It’s been 25 years since Maxinquaye, the trip-hop classic that shook the world. Since then, Tricky—the stage name of Adrian Thaws—has been living in its shadow. It’s as though every new Tricky album comes prepackaged with the disclaimer: “Not bad, but it ain’t Maxinquaye.”
Virtually any artist is bound to come back down to earth after an album like Maxinquaye. You can only reinvent the wheel so many times, or pioneer a genre for so many years. And Tricky spent the entire 2000s coming back down to earth, with overdone, blustering rap-rock experiments like Blowback, Vulnerable, and Knowle West Boy. But the 2010s signaled a new chapter in the veteran’s career, a return to the risk-taking of his early work. In 2013, Thaws roared back with the gun-slinging, industrial-tinged False Idols, one of the finest trip-hop LPs of the past ten years. He followed it up with the equally marvelous Adrian Thaws, probably his most club-ready album to date.

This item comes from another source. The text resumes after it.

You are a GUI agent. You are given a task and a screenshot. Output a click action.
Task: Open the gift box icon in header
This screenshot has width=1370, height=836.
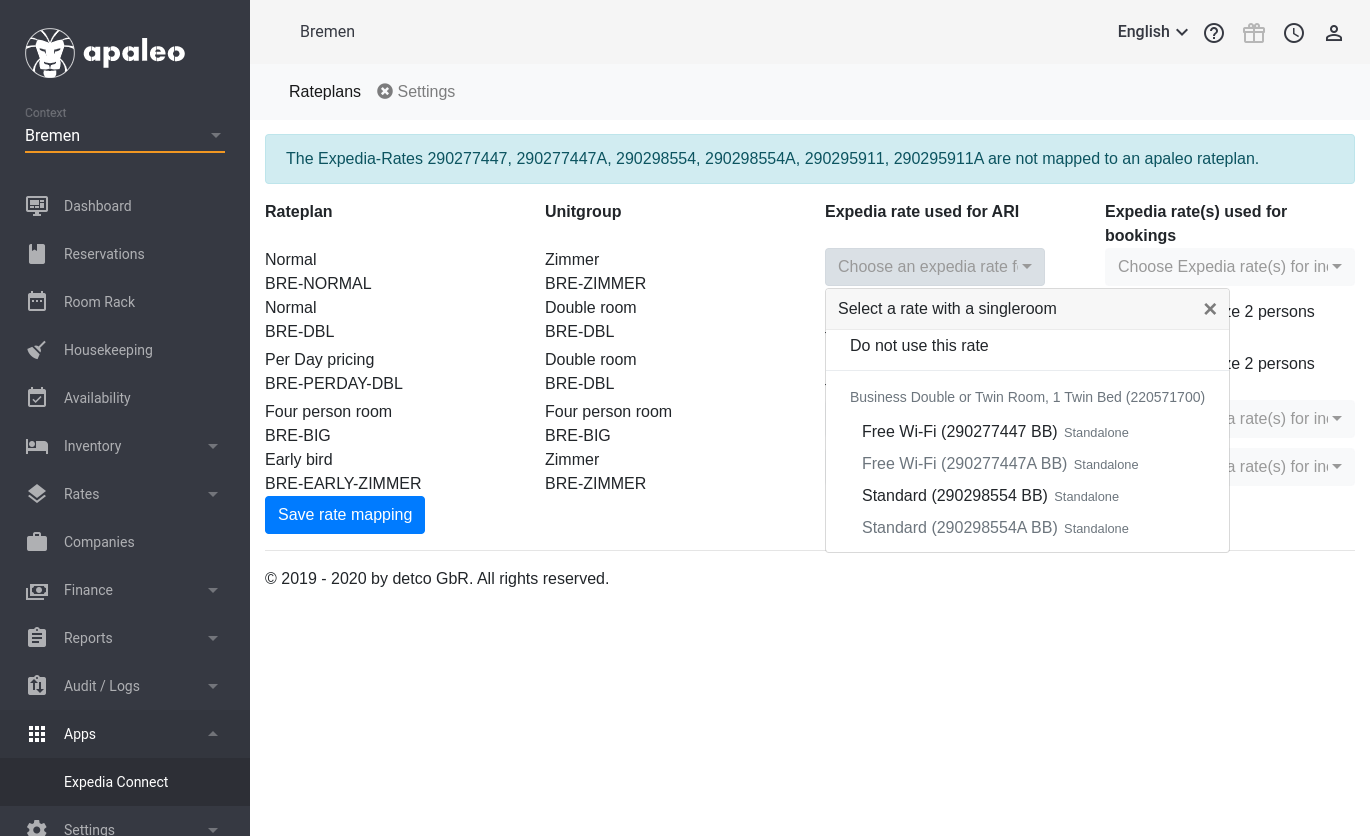[x=1254, y=33]
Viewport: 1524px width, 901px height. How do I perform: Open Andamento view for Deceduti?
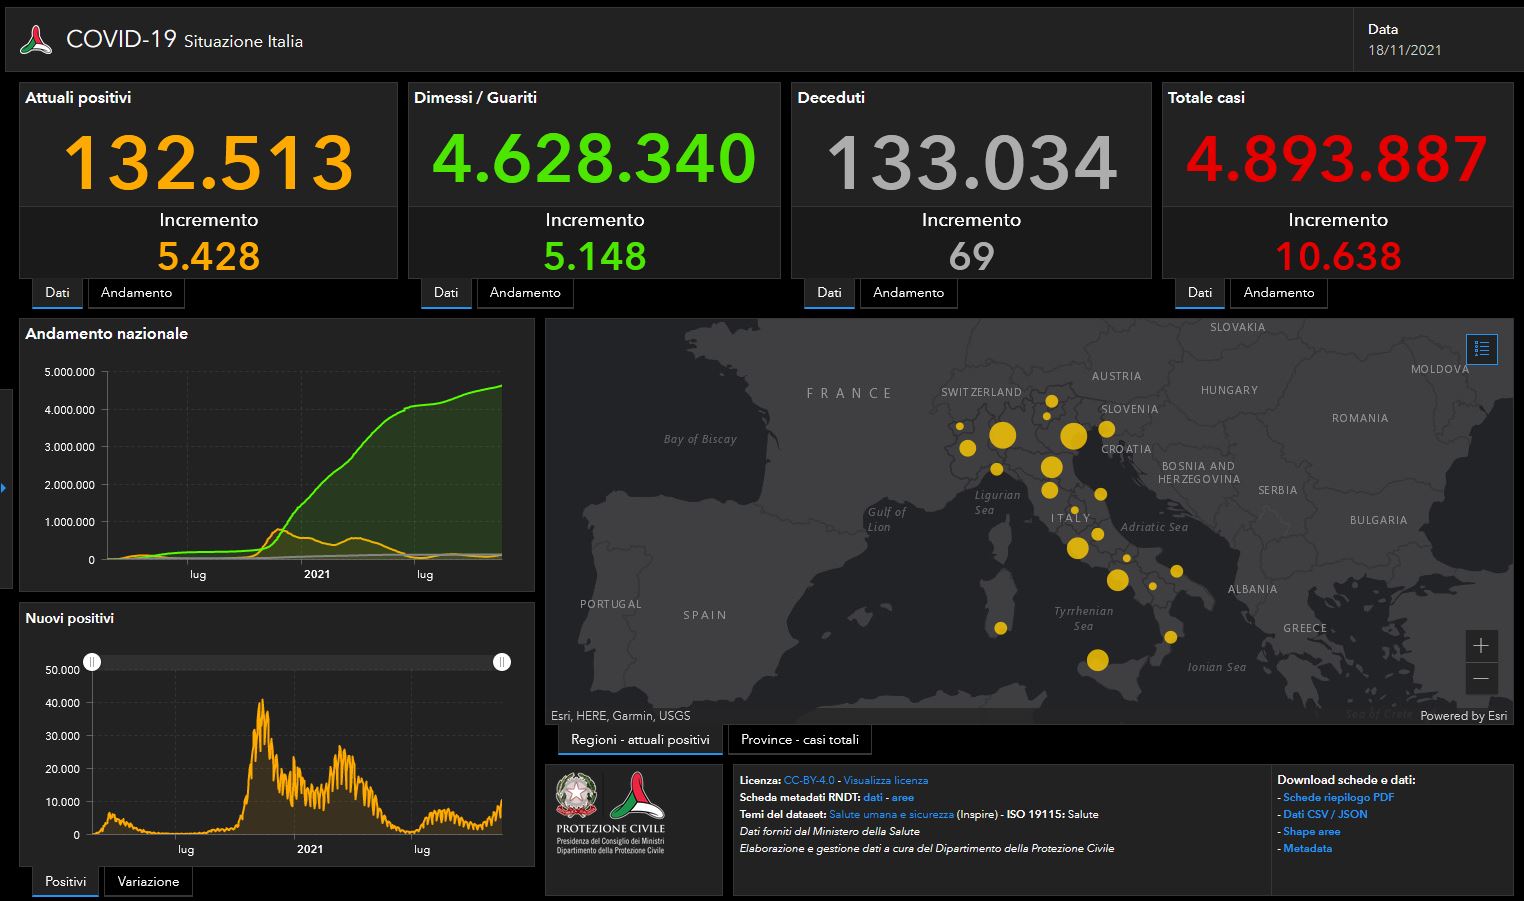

Since then, Tricky’s been in a bit of a funk again. Lo-fi R&B projects like Skilled Mechanics and ununiform felt murky, underdeveloped, and decidedly unambitious. Which is no surprise, of course—the only real narrative to Tricky’s career is that you never know which Tricky you’ll get next. His music is by equal turns surprising and frustrating, full of twists and turns, peaks and valleys.
However, if there’s anything Tricky does exceptionally well, it communicates pain, tragedy, and suffering through his music. Tricky is no stranger to such things. His father left before he was even born; his mother committed suicide when he was four. He grew up in a violence-ridden neighborhood of Bristol, and most recently, in 2019, his daughter took her own life. Yet Tricky’s ability to keep churning out music despite all he’s been through is nothing shy of incredible. Tragedy has always played a huge part in his music, but on his latest LP, Fall to Pieces, it plays a bigger role than ever before.
There’s barrenness to the music here that oozes grief and loss. It’s an album of skeletal drums, eerie slide guitar, and the usual raspy, half-whispered vocals we’ve come to expect from Tricky. The lyrics are so blunt, so bare-bones, they feel cooked up on the spot—half-formed, stream-of-conscious mutterings like “Hardly sleep now / Hardly here now / Stare into space / Ending this race” and “Is it real / And it hurts to feel / Goodnight, my love.” Nowhere is the pain more keenly felt, however, than on “Hate This Pain”. In a voice wracked with anguish, Tricky sings: “At ten, I’ll take a flight / Try to be there, I guess I might / I miss my baby while I fly / In my head I want to die.” The lyrics convey a father numb with grief, indifferent to the mundane demands of work and travel, almost sleepwalking through life. They aren’t meant to be poetic—they’re meant to convey raw emotional pain in the most naked terms.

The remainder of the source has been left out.